What the task requires >> Reproduce verbatim the lines below that begin with the line containing "squash (67, 792)" and end with the line containing "zuni (142, 791)", including both of those lines and nothing else.

* * * * * * * * *

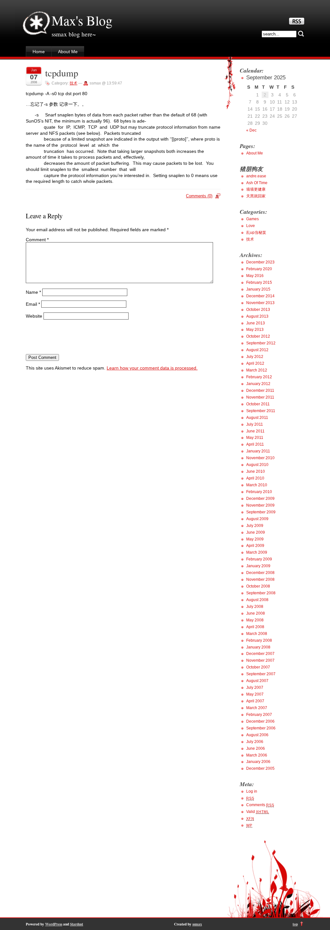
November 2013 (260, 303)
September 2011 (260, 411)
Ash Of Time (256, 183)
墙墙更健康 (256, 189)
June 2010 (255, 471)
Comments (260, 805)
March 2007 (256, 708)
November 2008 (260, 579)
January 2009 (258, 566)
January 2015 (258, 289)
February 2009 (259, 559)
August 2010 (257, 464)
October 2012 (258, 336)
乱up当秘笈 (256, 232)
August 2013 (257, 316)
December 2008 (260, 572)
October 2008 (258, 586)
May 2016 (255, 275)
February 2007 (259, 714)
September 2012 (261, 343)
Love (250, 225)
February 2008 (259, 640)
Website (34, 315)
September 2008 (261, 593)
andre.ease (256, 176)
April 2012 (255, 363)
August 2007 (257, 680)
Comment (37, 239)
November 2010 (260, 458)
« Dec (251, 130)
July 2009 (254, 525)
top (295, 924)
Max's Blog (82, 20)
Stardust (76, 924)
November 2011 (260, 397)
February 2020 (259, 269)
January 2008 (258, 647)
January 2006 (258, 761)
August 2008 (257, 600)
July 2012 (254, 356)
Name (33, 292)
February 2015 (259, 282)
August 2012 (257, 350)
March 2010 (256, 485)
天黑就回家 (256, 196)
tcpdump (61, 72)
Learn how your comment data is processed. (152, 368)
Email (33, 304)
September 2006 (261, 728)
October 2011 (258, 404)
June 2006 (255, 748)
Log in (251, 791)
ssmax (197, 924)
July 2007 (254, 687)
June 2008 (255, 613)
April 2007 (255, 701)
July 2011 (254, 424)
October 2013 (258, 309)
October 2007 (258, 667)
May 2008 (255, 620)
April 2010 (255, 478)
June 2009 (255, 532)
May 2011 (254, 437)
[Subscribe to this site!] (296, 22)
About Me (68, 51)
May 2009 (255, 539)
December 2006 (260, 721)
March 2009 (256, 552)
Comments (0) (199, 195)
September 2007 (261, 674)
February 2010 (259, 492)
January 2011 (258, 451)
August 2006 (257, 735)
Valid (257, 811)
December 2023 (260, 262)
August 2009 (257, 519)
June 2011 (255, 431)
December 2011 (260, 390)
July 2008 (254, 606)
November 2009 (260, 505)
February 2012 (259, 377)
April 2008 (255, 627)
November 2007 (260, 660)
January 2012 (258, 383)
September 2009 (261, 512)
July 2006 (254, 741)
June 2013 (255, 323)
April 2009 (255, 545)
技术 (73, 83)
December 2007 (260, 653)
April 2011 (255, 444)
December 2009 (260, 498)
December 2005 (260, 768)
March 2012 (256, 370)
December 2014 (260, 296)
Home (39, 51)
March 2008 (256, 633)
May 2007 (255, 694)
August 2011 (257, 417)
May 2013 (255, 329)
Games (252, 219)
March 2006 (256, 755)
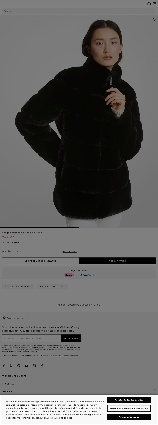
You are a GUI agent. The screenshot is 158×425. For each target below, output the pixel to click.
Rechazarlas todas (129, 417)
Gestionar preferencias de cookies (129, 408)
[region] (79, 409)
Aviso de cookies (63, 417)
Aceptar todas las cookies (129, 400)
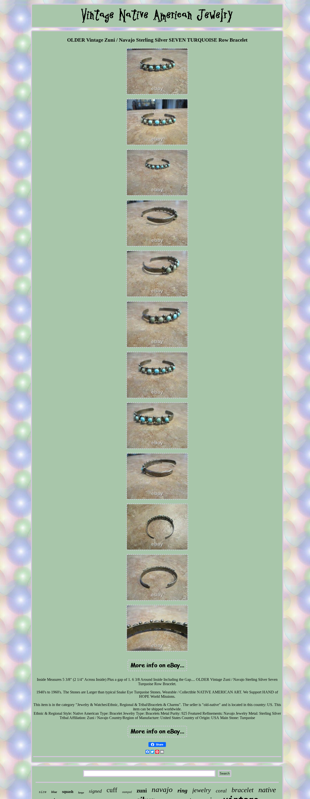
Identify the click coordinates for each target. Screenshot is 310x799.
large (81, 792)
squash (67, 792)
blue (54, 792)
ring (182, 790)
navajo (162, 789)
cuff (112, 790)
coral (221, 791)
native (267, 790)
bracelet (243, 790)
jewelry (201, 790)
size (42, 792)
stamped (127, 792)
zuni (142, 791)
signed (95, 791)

* * * * * * * * *

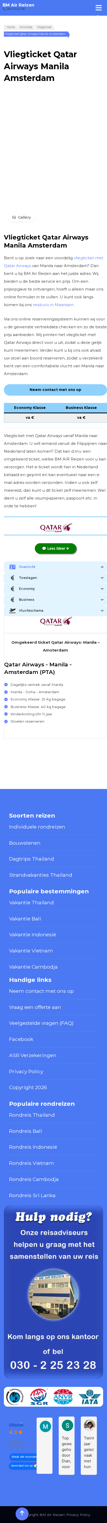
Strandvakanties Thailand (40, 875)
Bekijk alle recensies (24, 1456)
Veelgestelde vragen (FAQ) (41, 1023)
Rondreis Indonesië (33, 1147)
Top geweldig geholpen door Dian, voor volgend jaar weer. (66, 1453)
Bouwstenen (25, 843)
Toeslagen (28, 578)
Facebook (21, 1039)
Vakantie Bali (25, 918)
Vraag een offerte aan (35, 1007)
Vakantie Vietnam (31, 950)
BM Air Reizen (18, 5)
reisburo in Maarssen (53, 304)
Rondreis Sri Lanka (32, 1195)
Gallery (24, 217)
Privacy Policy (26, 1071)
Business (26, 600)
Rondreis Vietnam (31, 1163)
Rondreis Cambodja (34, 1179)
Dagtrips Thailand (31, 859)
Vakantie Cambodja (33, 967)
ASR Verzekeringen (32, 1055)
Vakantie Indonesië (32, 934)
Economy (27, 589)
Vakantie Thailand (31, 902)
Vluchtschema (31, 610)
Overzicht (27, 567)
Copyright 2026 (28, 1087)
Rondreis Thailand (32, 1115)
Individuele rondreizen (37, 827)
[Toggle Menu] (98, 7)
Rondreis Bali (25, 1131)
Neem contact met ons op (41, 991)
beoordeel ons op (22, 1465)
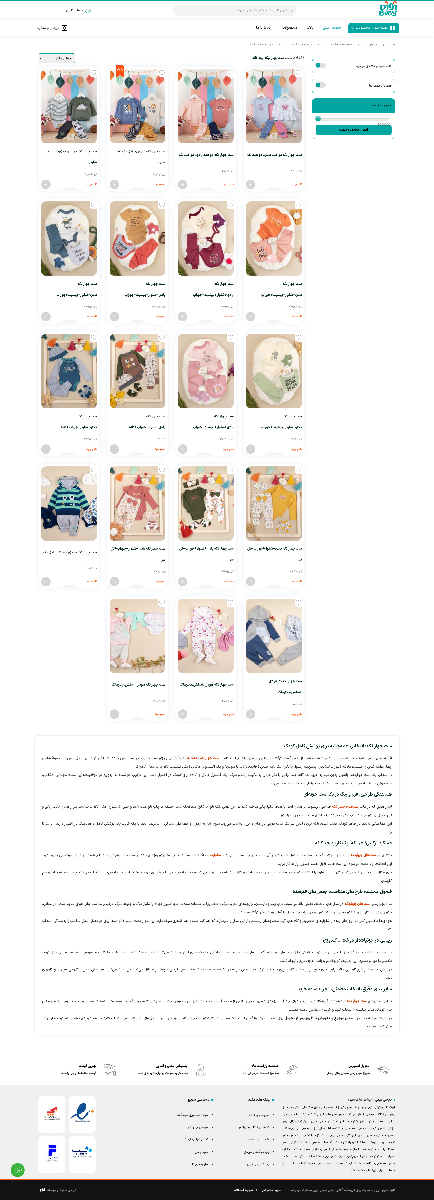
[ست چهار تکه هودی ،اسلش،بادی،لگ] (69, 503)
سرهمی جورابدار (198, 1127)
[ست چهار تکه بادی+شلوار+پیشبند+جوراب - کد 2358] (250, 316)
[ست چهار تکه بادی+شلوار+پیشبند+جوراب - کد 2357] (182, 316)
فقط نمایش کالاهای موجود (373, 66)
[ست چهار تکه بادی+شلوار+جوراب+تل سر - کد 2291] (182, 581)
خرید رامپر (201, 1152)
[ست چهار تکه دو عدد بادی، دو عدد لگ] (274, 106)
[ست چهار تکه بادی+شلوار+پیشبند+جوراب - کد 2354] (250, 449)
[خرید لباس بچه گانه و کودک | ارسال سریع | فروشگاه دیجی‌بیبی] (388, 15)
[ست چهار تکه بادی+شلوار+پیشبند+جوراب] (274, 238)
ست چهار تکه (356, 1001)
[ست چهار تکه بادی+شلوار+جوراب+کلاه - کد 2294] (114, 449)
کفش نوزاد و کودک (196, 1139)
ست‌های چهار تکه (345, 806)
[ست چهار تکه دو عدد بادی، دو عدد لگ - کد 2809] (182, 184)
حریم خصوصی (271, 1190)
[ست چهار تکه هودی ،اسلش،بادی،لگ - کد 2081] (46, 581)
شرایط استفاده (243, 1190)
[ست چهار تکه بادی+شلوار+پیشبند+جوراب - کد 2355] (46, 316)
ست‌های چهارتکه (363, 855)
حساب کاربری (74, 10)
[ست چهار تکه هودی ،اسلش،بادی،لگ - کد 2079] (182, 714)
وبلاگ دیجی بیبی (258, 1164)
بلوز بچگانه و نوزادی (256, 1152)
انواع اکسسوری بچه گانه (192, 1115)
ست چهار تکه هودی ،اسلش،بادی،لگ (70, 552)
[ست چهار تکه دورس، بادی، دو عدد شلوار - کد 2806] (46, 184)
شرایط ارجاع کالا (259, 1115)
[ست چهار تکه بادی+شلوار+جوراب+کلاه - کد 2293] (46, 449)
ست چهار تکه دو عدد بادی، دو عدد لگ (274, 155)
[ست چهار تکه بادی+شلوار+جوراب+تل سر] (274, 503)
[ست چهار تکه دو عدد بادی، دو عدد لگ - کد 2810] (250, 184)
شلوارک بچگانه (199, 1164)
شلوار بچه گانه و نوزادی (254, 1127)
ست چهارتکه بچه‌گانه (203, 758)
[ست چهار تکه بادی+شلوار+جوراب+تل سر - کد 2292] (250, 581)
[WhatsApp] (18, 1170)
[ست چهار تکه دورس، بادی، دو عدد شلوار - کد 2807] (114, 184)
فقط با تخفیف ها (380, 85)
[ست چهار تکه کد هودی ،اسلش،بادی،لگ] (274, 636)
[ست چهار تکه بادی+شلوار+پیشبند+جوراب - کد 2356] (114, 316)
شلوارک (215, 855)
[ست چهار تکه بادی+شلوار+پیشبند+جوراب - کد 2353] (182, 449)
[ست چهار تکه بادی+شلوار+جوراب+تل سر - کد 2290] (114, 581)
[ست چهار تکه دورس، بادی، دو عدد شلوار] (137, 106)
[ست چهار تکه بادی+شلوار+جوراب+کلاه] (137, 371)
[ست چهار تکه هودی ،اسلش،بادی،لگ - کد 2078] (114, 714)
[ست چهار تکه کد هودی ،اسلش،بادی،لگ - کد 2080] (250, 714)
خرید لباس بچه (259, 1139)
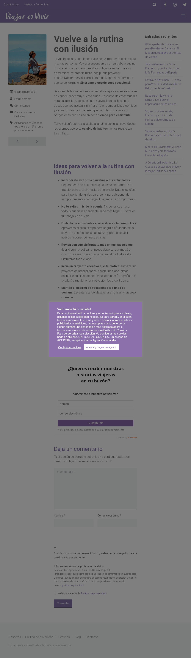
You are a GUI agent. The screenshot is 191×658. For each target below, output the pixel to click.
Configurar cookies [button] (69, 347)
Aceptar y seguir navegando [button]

* * * * * * * * *

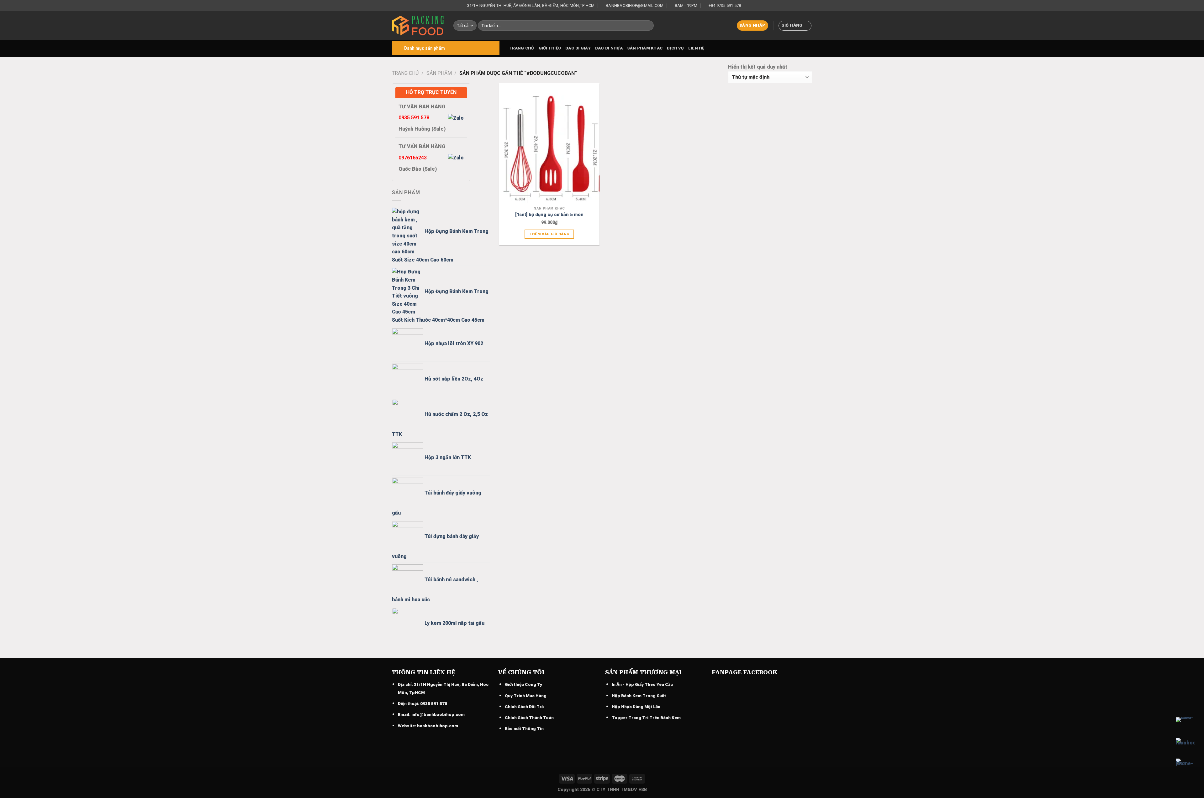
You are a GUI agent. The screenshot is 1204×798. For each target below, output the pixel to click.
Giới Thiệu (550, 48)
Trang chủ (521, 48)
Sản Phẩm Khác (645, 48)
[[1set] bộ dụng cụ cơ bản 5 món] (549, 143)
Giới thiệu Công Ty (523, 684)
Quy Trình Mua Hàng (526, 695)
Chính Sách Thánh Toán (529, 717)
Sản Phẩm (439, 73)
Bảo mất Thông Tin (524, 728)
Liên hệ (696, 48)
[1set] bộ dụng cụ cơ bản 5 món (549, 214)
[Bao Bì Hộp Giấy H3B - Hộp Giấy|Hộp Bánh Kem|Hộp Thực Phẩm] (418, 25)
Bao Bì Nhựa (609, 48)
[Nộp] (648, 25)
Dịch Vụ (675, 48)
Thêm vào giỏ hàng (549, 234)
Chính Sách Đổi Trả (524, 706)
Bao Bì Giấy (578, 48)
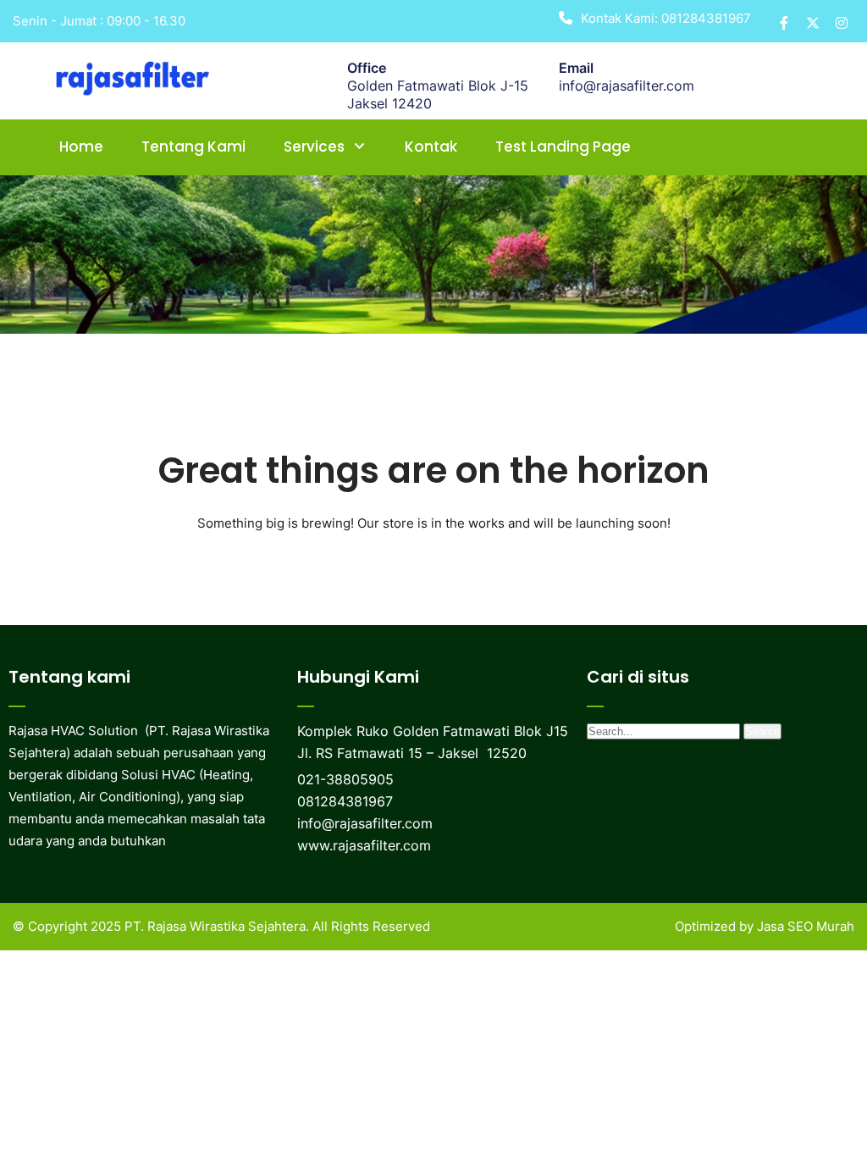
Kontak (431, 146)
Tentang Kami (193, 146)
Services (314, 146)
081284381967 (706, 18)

* * * * * * * * *

Exercise response >>
squash (67, 792)
blue (54, 792)
ring (182, 790)
navajo (162, 789)
cuff (112, 790)
coral (221, 791)
native (267, 790)
bracelet (243, 790)
jewelry (201, 790)
size (42, 792)
stamped (127, 792)
zuni (142, 791)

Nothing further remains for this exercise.